Cette présidentielle française s’annonce comme historique. Il va y avoir une rupture avec le passé. Quelle rupture? On le saura dimanche 23 avril, avec les résultats du premier tour.
Pour le moment, on n’en sait rien. On n’en sait rien, car 4 candidats, selon les sondages mais pas seulement, conservent toutes leurs chances d’arriver parmi les deux premiers.
L’impact des sondages
Les sondages vont donc une nouvelle fois tenter de prouver qu’ils ne peuvent rien prévoir, mais qu’ils ont toujours raison. Il y a un problème. La sondocratie fausse, telle la démocratie élective? De plus en plus d’observateurs le pensent. Sans parler de manipulation volontaire pour avantager l’un ou l’autre, en fonction des propriétaires des organismes et de leur proximité avec les candidats, il y a bien un risque d’orienter les choix des électeurs. Les sondages ont annoncé pendant des mois un duel Macron-Le Pen. Ils ont annoncé la mort de Fillon, puis de Hamon, avant de devenir fascinés par Mélenchon.
Cette campagne a été commentée tous les jours en fonction de sondages qui, quelques jours avant le vote, affirment ne rien pouvoir prévoir.
Le rôle des réseaux sociaux
L’autre élément marquant, c’est le rôle des réseaux sociaux qui atténuent considérablement le poids de l’information télévisuelle. Et les sondages sont quasiment ignorés. C’est sans doute devenu plus important que les meetings qui font le plein, signe de l’internet de certains électeurs. Mais les meetings sont relayés sur les réseaux sociaux, les prolongent et les exploitent
Reste le résultat réel, le seul qui va compter, celui du premier tour.
Il y a une possibilité très forte de voir les partis qui se partagent le pouvoir en alternance depuis des décennies éliminés. C’est quasiment certain pour Hamon et le PS. C’est probable pour Fillon, quoique sa raideur dans la tempête lui ait donné une image de capitaine capable de tenir la barre. Il remonte lentement.
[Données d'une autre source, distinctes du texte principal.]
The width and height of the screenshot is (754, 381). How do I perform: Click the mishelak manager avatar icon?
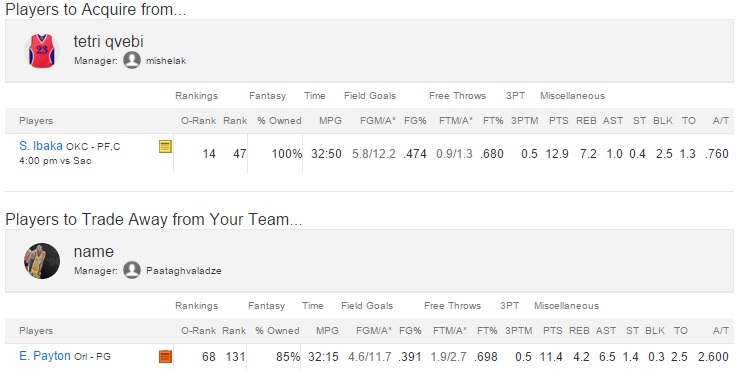tap(132, 61)
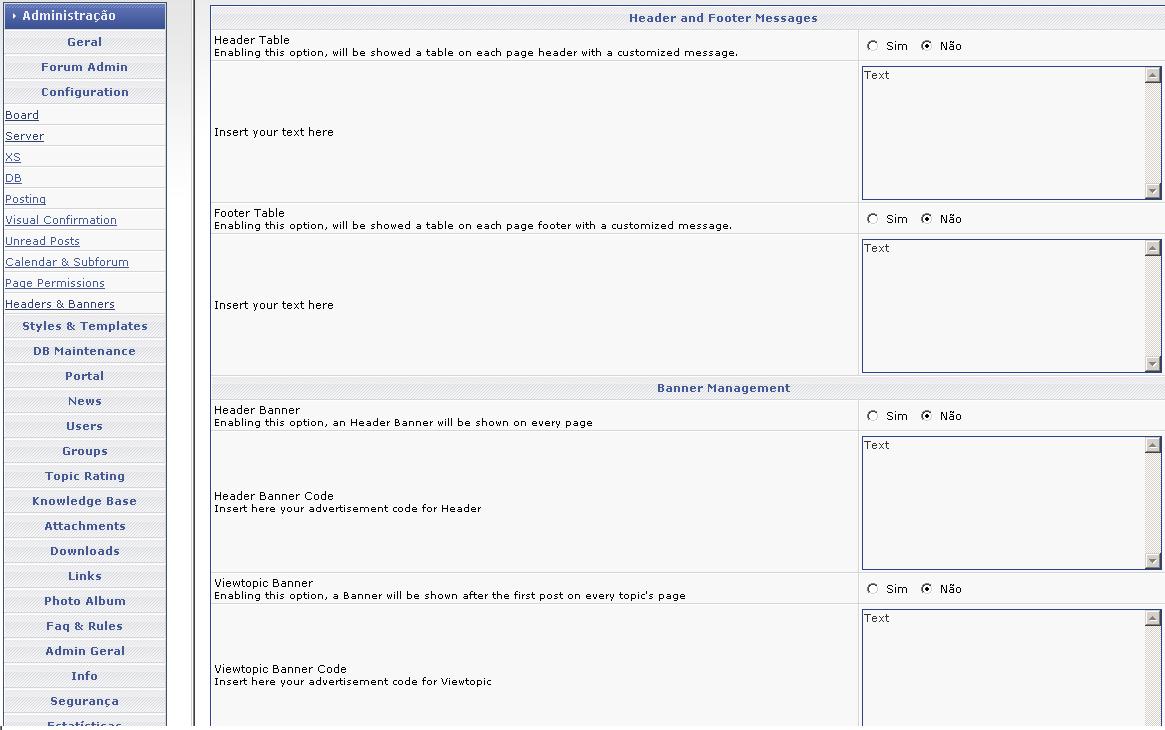Viewport: 1165px width, 730px height.
Task: Expand the Styles & Templates section
Action: click(x=85, y=326)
Macron, lui, l’homme le mieux traité par les médias, car jeune et nouveau, connaît des derniers jours plus difficiles. Il est tellement lisse qu’on a du mal à l’identifier clairement et que c’est difficile pour certains électeurs de voter pour le charme, sans comprendre le fond.
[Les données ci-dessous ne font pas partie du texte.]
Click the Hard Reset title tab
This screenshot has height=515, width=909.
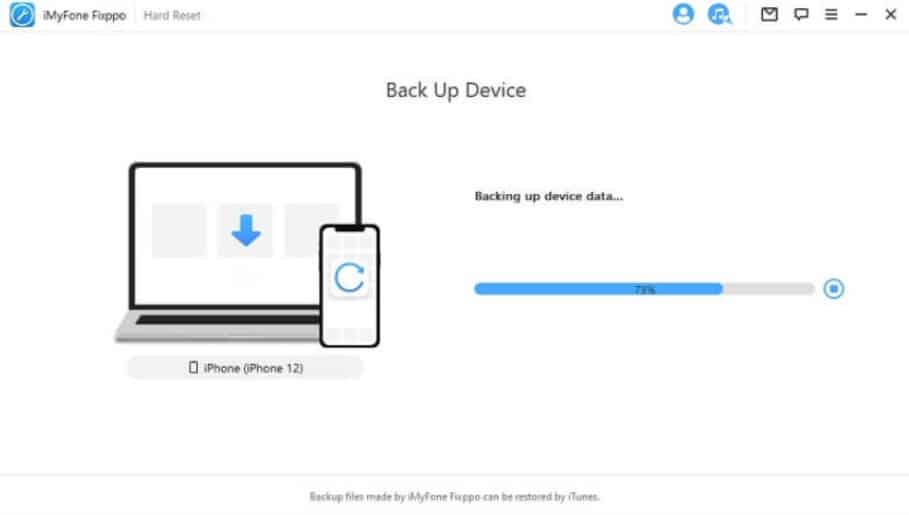(x=172, y=16)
Marine Le Pen n’a pas élargi sa base électorale; elle a même dû, pour éviter un essoufflement notable, revenir aux thèmes forts du parti: l’immigration et l’islamisme. On la disait assurée d’être au second tour, ce n’est plus évident, même si certains affirment que son score est minoré par les instituts pour l’affaiblir.
Tant d’hypothèses !
Un second tour Mélenchon-Le Pen serait un affrontement entre le mondialisme européiste et le nationalisme populiste. Ce serait un vrai choix de société et d’avenir pour la France. Si Fillon est présent face à Macron, ce sera la solidité et l’expérience contre la nouveauté et le changement. S’il est face à Le Pen, ce sera le choc des droites dures, la traditionaliste contre la populiste.
Si c’est Mélenchon, ce sera une nouvelle gauche radicale, proposant un changement de république et la fin de la monarchie présidentielle à la française.
L’atout de Mélenchon c’est son talent de débatteur et de tribun de la plèbe. Sa faiblesse, c’est bien sûr un gauchisme parfois inquiétant. Le point faible de Marine Le Pen, c’est l’incertitude économique de la sortie de l’Europe et de l’Euro. Celle de Fillon, ce sont les affaires et l’image. Celle de Macron, c’est que le passe muraille est parfois un homme invisible.
Fillon devait gagner, puis Macron, puis Mélenchon, sans jamais écarter Marine Le Pen. Tout a été dit et le contraire aussi. Car, tout est possible.
Réponse, dimanche, après le silence pendant près de 48 heures des sondages. Enfin!
Ni le sondeur, ni le commentateur, mais l’électeur
Les électeurs vont décider, on l’espère en leur âme et conscience, car la démocratie, ce n’est pas le sondeur et le commentateur, c’est l’électeur. Heureusement.
Ceux qui ont tendance à l’oublier entre deux scrutins et croient toujours faire l’opinion -en plus, c’est leur gagne pain et leur justification-, malgré Trump, le Brexit et l’Autriche, pourraient une nouvelle fois être rattrapés par la réalité électorale, la seule qui compte.
Mais, une chose est sûre. L’intérêt suscité par ce vote français dans le monde montre bien que la plus incertaine des présidentielles est également la plus importante, depuis bien longtemps, pour la France, l’Europe et les équilibres mondiaux.
Une France divisée et, après les législatives, ingouvernable ajouterait de l’instabilité dans un monde de moins en moins sûr.
Où va la France? Premier élément de réponse, dimanche soir!